■ Exercise details ■
From the line that contains "Task: Select the" to the end of the entries, copy each line exactly, though the pictures stay out.
Records for the task Start Marker
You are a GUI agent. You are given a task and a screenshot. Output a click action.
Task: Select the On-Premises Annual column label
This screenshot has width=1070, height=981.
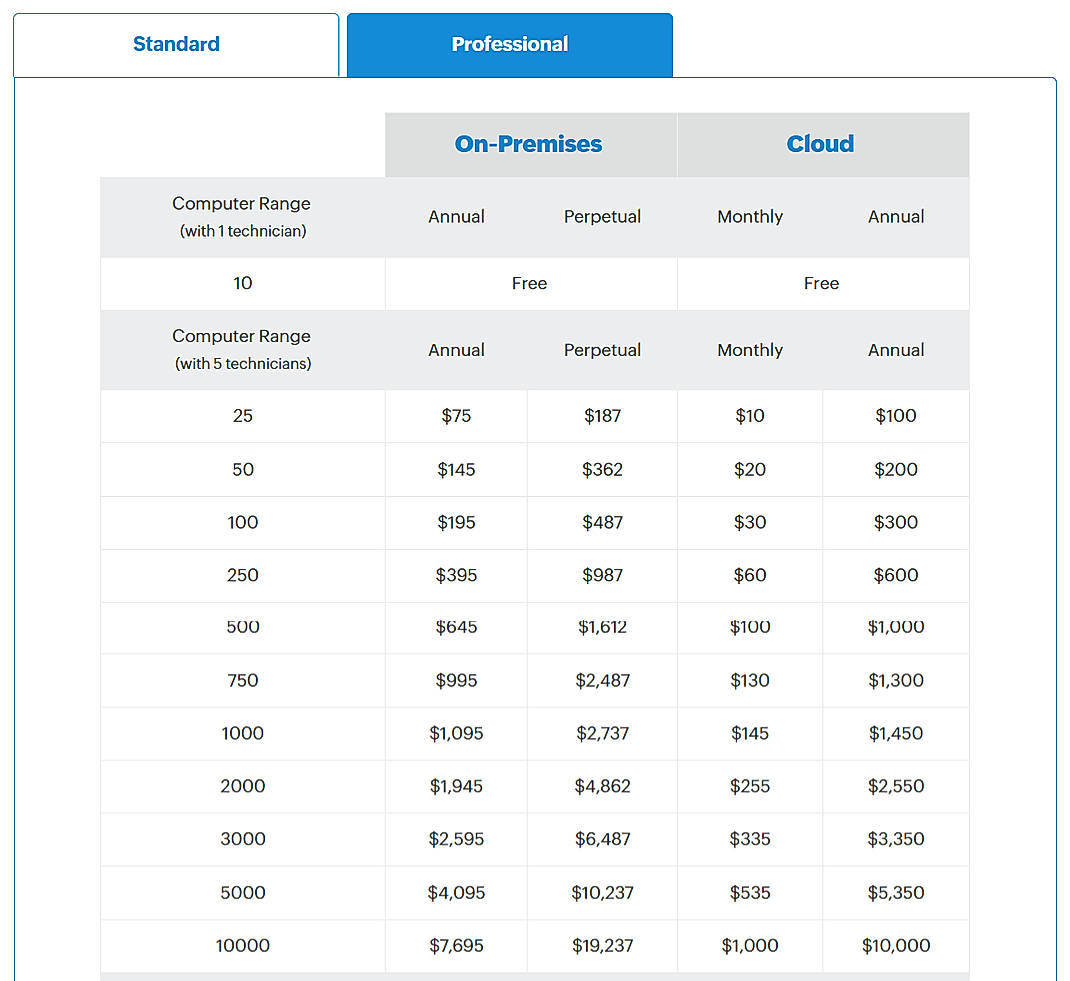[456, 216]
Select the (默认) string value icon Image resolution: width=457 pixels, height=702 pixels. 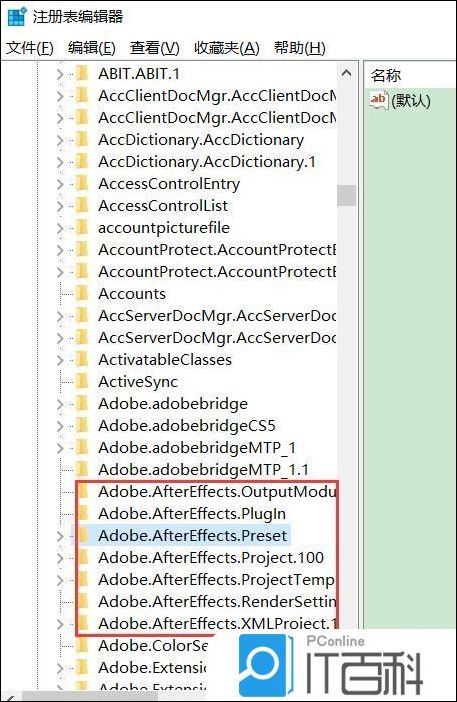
Records for the task End Marker
■ Solution to this task ■
Task: Select the On-Premises Annual column label
This screenshot has width=1070, height=981.
[456, 216]
Select the (默认) string value icon Image resolution: width=457 pixels, height=702 pixels. 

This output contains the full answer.